In der Höhle des Löwen
US-Regisseur Oliver Stone hat Wladimir Putin interviewt – Das gefällt nicht allen
BERLIN - Oliver Stone hat ein Porträt von Wladimir Putin gedreht. Der Regisseur von Filmen wie „Platoon“will den russischen Präsidenten nach eigener Auskunft „jenseits gängiger Klischees präsentieren“. Kritiker werfen Stone vor, Putin auf den Leim gegangen zu sein. Nun ist das Filmporträt auf Sky und 14 Tage lang im Internet zu sehen.
Die ersten Bilder sind Trickfilmbilder, eine Matrjoschka öffnet sich, eine jener Puppen, die in sich immer noch eine weitere verbergen. Das ist das Russland in den Augen des Westens: Undurchschaubar, immer neue Gesichter und Facetten zeigend, und jede von ihnen entpuppt sich nur als eine weitere Täuschung.

#### Bereitgestellte Daten:
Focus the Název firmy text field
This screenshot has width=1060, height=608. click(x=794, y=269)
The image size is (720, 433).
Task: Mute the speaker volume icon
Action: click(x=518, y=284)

#### Die Aufgaben:
a. Gib den Textauszug über Oliver Stones Putin-Porträt wortgetreu wieder, beginnend bei „In der Höhle“ und endend bei „Internet zu sehen.“.
b. Setze den Textauszug über Oliver Stones Putin-Porträt im Anschluss an seinen letzten Satz fort.
Die Zeilen werden hier nicht benötigt.

#### Antworten je Aufgabe:
a.
In der Höhle des Löwen
US-Regisseur Oliver Stone hat Wladimir Putin interviewt – Das gefällt nicht allen
BERLIN - Oliver Stone hat ein Porträt von Wladimir Putin gedreht. Der Regisseur von Filmen wie „Platoon“will den russischen Präsidenten nach eigener Auskunft „jenseits gängiger Klischees präsentieren“. Kritiker werfen Stone vor, Putin auf den Leim gegangen zu sein. Nun ist das Filmporträt auf Sky und 14 Tage lang im Internet zu sehen.

b.
Das Design der Bilder ist modern und schnell, genauso wie die Musik dazu: Man sieht Schwarzweißfotografien von Putin und der Geschichte der UdSSR im 20. Jahrhundert, eingerahmt von konstruktivistischen Farbelementen in Rot, Weiß, Gold – die Anmutung ist fast sowjetisch. Dann der Kreml von innen, Oliver Stone bekommt das Mikro angesteckt, Putin, begleitet von Leibwächtern und Assistenten, tritt herein, etwas Maske noch, man sieht die Kamera. Man könnte sagen: Oliver Stone betont von Anfang an, dass dies ein Film ist, eine Inszenierung, nicht die Wirklichkeit.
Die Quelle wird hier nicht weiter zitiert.